Between the mid-April endorsement and Tuesday's election, Trump Jr. repeatedly visited Ohio to canvass for Vance, appearing at a town-hall forum in Independence, a Cleveland suburb, just days after the announcement, then stumping for Vance again last week in Toledo, Dayton and West Chester.

"Tens of millions of RINO dollars spent to stop my man @JDVance1 in Ohio and they call it before 9 o'clock. The America First movement is alive and well people," Trump Jr. celebrated on Twitter Tuesday night. "Congrats JD, well done."

Political strategist Matt Klink told Newsweek that Trump Jr. has made "a very concerted effort to raise his profile," which makes him valuable in fundraising efforts and audience reach.

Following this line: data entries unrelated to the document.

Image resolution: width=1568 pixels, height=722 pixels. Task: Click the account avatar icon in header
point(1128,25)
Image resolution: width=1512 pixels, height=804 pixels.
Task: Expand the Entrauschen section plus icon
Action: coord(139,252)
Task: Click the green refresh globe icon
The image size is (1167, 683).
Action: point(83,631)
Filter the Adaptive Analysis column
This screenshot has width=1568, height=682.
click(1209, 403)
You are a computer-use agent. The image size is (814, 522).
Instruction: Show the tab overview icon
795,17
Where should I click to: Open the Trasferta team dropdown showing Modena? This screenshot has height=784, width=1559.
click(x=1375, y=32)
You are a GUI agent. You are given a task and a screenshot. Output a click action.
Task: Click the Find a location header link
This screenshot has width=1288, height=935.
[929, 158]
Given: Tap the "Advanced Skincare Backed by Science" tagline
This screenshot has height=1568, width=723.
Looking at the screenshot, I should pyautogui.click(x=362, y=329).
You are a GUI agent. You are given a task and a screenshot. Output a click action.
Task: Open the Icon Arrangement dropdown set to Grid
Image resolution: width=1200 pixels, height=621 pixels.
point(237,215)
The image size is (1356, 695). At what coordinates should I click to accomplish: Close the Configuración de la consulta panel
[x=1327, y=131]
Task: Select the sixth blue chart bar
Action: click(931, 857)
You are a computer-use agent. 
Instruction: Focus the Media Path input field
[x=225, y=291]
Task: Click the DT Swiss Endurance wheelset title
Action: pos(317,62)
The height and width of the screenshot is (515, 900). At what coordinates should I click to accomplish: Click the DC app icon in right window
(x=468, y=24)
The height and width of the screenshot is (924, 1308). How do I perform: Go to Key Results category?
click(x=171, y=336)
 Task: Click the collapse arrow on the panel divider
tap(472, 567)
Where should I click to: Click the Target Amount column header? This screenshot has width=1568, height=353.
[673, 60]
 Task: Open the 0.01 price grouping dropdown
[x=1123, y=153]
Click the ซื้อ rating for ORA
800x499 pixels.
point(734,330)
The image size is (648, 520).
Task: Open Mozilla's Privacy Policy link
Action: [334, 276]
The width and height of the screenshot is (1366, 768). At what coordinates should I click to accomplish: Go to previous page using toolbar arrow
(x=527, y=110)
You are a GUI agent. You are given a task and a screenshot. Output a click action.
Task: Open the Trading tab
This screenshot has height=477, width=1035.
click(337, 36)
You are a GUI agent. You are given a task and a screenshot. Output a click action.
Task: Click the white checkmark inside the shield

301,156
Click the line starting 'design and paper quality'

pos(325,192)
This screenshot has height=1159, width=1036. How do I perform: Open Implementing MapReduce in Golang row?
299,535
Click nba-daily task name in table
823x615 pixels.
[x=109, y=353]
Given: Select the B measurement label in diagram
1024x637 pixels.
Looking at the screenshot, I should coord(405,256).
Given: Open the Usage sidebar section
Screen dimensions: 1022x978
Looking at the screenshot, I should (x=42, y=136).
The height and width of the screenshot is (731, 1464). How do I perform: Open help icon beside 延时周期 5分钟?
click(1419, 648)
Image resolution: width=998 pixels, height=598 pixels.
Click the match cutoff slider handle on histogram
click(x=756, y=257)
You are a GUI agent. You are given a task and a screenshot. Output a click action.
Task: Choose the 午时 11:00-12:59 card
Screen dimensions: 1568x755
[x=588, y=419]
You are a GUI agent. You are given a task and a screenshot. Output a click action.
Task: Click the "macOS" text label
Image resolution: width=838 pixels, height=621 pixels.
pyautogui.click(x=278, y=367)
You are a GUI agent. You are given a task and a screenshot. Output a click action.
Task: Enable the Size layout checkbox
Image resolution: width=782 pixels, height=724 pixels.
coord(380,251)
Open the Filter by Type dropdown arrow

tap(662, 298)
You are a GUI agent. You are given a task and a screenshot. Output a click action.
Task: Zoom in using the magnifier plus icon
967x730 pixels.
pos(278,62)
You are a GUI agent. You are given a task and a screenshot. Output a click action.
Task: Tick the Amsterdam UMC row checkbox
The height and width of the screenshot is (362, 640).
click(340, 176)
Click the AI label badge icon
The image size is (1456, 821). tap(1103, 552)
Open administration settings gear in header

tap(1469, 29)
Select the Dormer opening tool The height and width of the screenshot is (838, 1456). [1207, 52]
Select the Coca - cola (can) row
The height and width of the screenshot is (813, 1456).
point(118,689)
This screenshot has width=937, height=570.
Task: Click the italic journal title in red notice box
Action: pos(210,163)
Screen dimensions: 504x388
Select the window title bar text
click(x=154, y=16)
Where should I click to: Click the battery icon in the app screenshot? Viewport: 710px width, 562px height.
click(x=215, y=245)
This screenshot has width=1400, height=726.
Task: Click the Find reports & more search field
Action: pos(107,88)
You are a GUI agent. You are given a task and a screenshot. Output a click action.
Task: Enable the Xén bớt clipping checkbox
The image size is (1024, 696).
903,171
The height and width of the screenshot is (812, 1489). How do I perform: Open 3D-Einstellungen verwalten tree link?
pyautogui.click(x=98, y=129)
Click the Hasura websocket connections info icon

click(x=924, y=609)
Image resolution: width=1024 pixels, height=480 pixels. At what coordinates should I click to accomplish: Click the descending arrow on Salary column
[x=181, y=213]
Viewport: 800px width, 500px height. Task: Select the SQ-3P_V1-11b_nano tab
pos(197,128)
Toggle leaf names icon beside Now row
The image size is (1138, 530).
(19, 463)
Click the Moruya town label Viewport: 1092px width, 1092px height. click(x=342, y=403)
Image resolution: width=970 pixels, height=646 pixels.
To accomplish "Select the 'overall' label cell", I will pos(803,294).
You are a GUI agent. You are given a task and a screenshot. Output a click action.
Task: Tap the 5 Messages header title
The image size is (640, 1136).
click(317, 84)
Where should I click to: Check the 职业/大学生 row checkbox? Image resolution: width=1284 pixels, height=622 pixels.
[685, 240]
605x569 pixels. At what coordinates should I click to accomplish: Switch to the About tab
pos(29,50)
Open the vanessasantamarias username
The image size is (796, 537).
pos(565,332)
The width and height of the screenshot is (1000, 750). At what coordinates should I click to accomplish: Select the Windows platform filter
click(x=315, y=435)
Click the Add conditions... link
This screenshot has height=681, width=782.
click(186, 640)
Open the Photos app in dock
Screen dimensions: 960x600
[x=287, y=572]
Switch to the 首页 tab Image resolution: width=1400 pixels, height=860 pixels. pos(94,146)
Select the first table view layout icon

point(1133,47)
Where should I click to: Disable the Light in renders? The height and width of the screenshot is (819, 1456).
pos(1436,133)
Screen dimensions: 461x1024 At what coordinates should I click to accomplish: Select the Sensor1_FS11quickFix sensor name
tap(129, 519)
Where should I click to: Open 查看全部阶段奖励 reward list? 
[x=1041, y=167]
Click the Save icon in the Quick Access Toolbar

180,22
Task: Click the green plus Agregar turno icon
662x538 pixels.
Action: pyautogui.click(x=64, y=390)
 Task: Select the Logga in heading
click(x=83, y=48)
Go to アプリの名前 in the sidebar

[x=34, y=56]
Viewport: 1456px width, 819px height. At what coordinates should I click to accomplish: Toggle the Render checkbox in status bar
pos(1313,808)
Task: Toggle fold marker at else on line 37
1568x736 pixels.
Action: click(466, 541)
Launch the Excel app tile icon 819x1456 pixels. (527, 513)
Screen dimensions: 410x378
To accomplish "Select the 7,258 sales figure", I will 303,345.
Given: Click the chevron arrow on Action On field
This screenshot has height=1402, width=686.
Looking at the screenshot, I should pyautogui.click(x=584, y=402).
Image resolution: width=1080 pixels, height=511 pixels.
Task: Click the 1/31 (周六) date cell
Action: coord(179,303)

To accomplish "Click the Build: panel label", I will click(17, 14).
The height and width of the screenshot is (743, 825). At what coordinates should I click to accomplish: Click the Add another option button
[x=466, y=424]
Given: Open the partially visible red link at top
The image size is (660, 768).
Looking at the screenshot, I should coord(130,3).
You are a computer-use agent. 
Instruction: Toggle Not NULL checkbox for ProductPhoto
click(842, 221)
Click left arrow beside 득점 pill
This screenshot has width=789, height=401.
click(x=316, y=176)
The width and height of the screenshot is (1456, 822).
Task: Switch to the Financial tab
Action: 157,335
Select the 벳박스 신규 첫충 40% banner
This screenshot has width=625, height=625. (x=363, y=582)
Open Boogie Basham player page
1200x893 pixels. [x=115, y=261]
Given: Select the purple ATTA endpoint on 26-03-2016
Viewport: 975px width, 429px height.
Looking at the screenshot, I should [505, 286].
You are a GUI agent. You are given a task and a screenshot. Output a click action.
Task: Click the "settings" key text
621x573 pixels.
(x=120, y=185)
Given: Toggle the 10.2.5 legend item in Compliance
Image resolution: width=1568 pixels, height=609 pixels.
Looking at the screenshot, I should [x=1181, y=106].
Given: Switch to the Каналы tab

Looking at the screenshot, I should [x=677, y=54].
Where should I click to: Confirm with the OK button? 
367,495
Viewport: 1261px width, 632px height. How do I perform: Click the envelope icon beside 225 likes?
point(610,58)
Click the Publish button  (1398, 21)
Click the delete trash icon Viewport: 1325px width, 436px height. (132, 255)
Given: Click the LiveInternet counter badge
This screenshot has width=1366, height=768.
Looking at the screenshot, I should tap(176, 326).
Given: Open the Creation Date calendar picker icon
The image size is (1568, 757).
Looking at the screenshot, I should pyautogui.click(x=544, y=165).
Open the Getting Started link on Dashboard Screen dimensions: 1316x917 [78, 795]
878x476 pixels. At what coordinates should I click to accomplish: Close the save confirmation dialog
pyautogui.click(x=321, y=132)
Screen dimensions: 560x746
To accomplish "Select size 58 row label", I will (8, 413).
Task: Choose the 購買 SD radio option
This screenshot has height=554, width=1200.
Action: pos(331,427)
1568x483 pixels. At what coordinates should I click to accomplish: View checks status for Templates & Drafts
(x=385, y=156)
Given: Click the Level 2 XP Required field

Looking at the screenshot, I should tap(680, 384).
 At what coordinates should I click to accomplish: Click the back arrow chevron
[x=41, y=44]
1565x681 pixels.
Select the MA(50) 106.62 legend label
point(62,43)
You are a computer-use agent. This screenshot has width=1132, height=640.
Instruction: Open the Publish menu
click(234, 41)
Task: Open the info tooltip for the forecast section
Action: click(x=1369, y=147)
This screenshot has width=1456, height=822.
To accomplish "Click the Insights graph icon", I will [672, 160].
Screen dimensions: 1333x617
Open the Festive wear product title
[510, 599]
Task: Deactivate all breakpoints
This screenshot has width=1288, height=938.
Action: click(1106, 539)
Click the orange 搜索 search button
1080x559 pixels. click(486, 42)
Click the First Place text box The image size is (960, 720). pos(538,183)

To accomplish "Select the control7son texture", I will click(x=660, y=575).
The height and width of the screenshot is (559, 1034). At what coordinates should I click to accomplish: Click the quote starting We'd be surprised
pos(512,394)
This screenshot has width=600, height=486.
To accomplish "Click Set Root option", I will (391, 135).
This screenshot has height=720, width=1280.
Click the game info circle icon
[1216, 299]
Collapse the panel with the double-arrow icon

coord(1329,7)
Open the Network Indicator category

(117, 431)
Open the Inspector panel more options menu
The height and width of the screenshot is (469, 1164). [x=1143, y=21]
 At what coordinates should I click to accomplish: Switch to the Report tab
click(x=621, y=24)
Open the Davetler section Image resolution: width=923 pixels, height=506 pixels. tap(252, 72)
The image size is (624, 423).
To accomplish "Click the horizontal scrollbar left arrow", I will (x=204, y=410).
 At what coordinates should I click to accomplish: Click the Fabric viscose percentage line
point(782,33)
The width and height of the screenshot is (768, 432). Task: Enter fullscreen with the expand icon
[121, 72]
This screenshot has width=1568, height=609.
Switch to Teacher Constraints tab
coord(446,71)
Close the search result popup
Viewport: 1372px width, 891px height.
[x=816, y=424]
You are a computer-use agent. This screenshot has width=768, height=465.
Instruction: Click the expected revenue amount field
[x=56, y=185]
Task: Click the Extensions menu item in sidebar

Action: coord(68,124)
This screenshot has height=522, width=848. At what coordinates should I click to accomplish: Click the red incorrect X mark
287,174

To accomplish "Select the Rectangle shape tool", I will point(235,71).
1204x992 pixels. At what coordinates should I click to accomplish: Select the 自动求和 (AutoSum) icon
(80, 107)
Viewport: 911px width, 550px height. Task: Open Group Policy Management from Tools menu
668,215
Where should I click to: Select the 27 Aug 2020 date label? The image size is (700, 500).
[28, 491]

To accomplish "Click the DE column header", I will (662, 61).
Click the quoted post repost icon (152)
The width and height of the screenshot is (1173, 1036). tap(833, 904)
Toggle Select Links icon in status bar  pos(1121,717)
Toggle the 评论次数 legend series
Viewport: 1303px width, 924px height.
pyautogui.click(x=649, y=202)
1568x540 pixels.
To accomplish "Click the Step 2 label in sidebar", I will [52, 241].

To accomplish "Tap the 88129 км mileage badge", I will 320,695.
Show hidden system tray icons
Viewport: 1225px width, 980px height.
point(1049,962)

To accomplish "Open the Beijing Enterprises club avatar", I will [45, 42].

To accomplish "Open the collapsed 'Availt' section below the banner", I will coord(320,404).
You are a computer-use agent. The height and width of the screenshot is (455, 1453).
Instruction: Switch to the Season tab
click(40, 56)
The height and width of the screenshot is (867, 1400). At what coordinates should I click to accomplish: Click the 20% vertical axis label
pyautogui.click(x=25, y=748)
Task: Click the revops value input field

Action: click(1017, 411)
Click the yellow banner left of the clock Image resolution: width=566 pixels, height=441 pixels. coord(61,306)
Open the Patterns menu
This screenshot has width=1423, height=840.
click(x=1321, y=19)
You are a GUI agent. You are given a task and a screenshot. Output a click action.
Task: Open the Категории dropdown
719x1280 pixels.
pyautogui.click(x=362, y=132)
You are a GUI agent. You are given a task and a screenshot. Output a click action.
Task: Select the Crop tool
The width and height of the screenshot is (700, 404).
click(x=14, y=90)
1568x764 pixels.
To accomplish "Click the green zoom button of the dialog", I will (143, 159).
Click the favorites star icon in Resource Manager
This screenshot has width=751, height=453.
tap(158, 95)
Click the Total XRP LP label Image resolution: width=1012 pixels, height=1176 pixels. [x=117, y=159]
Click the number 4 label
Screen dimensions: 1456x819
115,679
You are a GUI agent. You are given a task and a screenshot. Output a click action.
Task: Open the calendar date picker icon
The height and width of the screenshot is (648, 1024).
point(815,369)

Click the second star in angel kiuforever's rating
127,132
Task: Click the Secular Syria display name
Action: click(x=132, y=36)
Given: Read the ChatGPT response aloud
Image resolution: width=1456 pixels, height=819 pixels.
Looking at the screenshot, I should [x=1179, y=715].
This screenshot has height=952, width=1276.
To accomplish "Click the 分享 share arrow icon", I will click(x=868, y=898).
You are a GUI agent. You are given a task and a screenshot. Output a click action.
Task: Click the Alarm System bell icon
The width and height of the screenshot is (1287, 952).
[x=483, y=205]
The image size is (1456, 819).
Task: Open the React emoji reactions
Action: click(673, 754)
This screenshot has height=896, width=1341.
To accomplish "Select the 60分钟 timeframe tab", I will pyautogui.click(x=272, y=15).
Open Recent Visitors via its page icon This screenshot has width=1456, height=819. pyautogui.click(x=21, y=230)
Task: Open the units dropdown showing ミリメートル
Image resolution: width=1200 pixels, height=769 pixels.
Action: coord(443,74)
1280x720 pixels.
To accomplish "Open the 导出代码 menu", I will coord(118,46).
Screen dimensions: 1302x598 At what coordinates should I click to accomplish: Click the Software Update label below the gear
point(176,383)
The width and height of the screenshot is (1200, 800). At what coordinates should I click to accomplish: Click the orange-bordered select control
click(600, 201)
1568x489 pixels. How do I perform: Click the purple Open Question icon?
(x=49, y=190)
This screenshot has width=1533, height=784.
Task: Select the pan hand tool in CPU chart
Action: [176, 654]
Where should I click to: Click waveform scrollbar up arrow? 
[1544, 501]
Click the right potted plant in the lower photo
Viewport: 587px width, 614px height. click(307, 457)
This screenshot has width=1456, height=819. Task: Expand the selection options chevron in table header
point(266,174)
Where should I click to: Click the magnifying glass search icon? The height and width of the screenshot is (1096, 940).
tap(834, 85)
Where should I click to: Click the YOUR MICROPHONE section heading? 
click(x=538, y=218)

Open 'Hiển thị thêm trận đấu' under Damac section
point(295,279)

"He is successful at helping candidates raise money," Klink said. "Additionally, his aggressive social media presence, high name identification and strong polling among Republican voters in early primary states offer him a platform to run for election if he chooses to do so."

In Trump Jr.'s last appearance for Vance, he met with a couple hundred fans at Lori's Roadhouse, a bar on the outskirts of Cincinnati. Playing into winning themes, he took aim at Democrats, RINOs (Republicans in Name Only) and Big Tech, according to Michelle Cottle, a member of the The New York Times editorial board.

Cottle described Trump Jr.'s remarks as being received with "whoops and laughs" and warned Democrats to keep watch on his political development because he's "inherited the family flair for showmanship."

Klink also saw Trump Jr. as being able to bring a younger audience into the MAGA fold. He told Newsweek that he can carry the "America First" message to younger demographics that candidates like Vance need to motivate to turn out and vote. This is especially helpful in close, multi-candidate primary elections, according to Klink.

Vance's victory proves to the GOP that Trump Jr. is "someone who can, not only raise money, but he can also turn out voters and he can deliver a message that excites people," Klink said. Both of these are "building blocks for a successful run for political office."

The Republican strategist added that Vance becoming the Republican nominee confirms that Trump Jr. would be the most logical Trump to run for office if the former president decides to not seek re-election.